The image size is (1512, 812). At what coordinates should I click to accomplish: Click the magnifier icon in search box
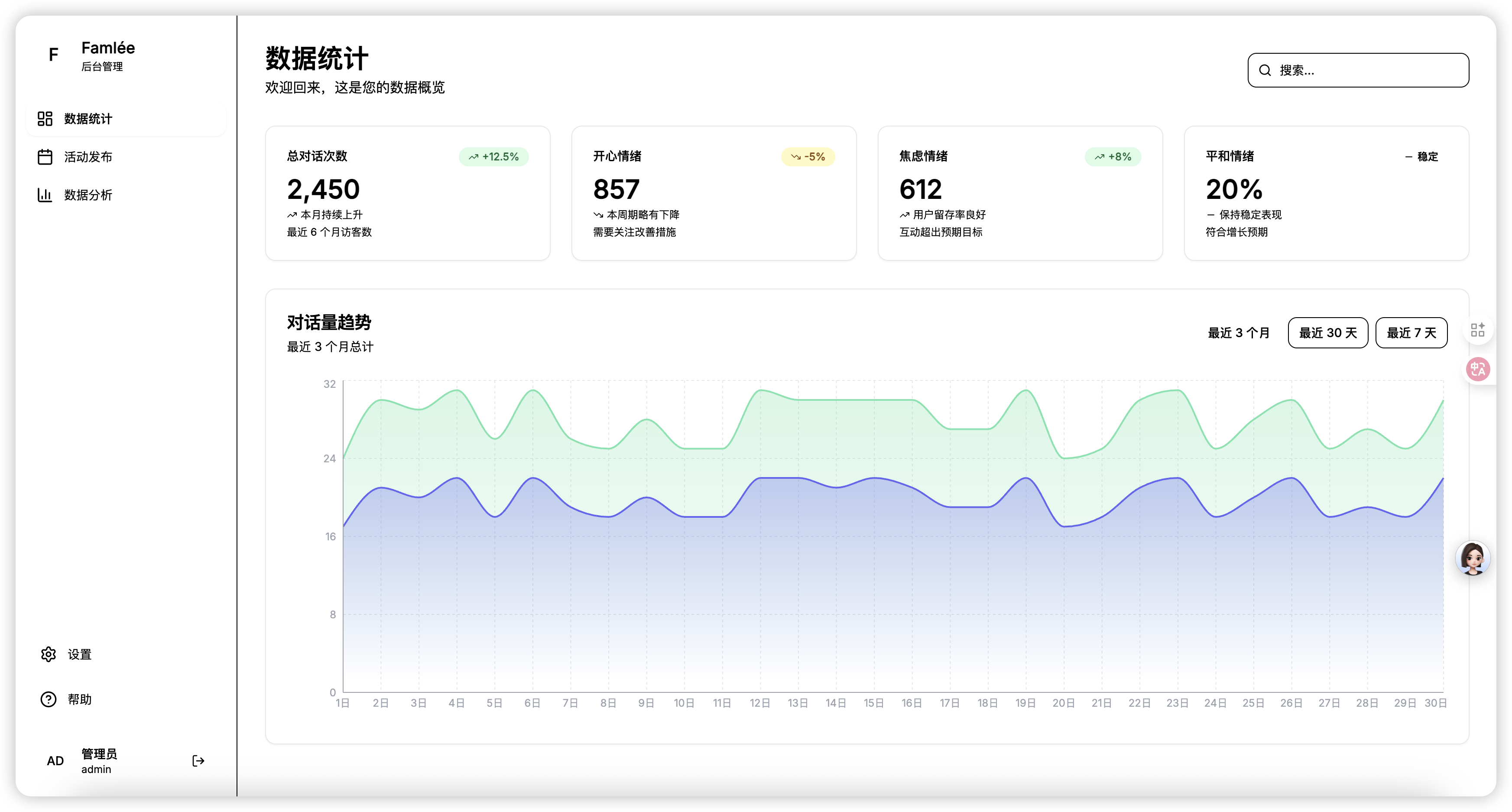(x=1265, y=71)
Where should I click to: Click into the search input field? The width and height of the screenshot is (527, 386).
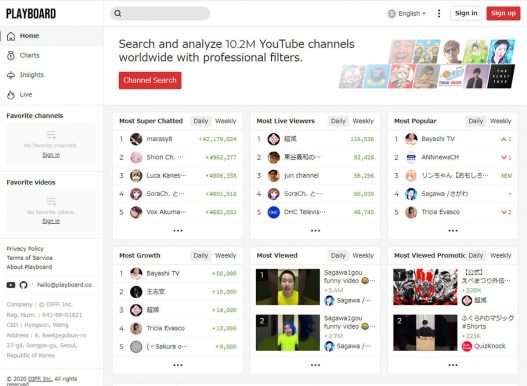click(x=166, y=13)
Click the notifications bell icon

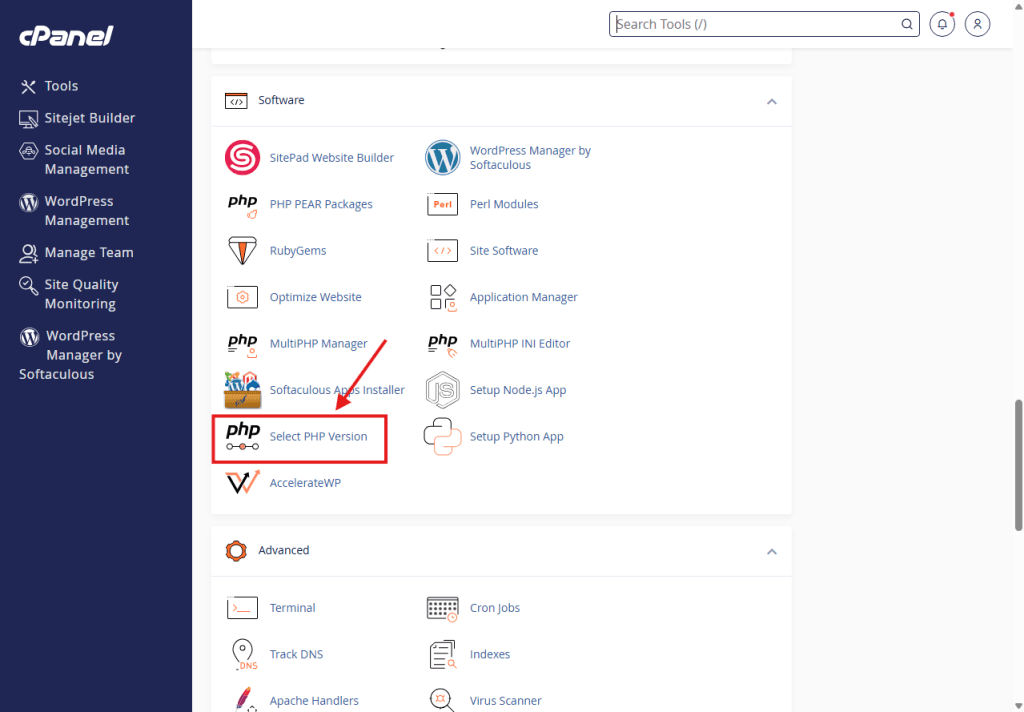(941, 24)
:::
* [Job]: Pull out the lines above and copy them word for word, leaving out the pictures.

* [The answer]:
The image size is (1512, 812). At what coordinates should I click to accomplish: Click the magnifier icon in search box
(x=1265, y=71)
Where should I click to: Click into the search input field? The width and height of the screenshot is (527, 386).
click(x=166, y=13)
Click the notifications bell icon

(941, 24)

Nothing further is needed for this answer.